Start of Provided records

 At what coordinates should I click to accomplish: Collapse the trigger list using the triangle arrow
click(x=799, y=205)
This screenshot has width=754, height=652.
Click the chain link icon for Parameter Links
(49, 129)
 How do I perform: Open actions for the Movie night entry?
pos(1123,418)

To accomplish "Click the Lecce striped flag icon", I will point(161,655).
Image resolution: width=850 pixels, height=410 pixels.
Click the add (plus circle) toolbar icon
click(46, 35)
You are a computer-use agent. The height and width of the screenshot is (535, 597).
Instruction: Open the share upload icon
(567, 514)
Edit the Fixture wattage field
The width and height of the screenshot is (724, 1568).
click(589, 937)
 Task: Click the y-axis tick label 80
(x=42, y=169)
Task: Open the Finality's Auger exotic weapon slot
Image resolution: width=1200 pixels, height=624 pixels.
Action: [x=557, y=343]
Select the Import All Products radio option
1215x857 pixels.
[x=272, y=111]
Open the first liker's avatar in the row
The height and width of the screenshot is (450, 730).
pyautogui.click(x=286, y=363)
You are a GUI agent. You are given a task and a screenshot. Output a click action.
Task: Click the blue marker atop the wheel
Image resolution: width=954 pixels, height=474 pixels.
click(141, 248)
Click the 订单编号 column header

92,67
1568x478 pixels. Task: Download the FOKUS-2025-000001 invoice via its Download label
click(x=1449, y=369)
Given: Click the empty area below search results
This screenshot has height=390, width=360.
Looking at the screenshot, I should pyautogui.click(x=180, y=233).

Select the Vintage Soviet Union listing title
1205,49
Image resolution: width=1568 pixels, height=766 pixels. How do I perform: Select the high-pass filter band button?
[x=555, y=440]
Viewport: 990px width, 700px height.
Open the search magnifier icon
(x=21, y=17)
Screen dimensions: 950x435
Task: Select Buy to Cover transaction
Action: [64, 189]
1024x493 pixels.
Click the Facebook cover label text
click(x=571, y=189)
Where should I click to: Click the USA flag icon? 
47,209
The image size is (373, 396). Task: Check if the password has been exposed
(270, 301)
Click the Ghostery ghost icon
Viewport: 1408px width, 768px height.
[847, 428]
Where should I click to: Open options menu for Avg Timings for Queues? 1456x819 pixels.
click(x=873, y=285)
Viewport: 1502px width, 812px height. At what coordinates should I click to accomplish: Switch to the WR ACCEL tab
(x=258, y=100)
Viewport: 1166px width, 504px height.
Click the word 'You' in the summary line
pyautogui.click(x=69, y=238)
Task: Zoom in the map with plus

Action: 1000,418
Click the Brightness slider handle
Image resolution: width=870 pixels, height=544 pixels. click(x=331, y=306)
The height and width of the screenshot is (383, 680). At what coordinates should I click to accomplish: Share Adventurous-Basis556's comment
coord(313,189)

End of Provided records

**Instructions for the task**
Your answer should be exactly the lines of the material above, starting at the one that holds "Click the Facebook cover label text" and ending with the last.

**Response box**
Click the Facebook cover label text
click(x=571, y=189)
Where should I click to: Click the USA flag icon? 
47,209
The image size is (373, 396). Task: Check if the password has been exposed
(270, 301)
Click the Ghostery ghost icon
Viewport: 1408px width, 768px height.
[847, 428]
Where should I click to: Open options menu for Avg Timings for Queues? 1456x819 pixels.
click(x=873, y=285)
Viewport: 1502px width, 812px height. At what coordinates should I click to accomplish: Switch to the WR ACCEL tab
(x=258, y=100)
Viewport: 1166px width, 504px height.
Click the word 'You' in the summary line
pyautogui.click(x=69, y=238)
Task: Zoom in the map with plus

Action: 1000,418
Click the Brightness slider handle
Image resolution: width=870 pixels, height=544 pixels. click(x=331, y=306)
The height and width of the screenshot is (383, 680). At what coordinates should I click to accomplish: Share Adventurous-Basis556's comment
coord(313,189)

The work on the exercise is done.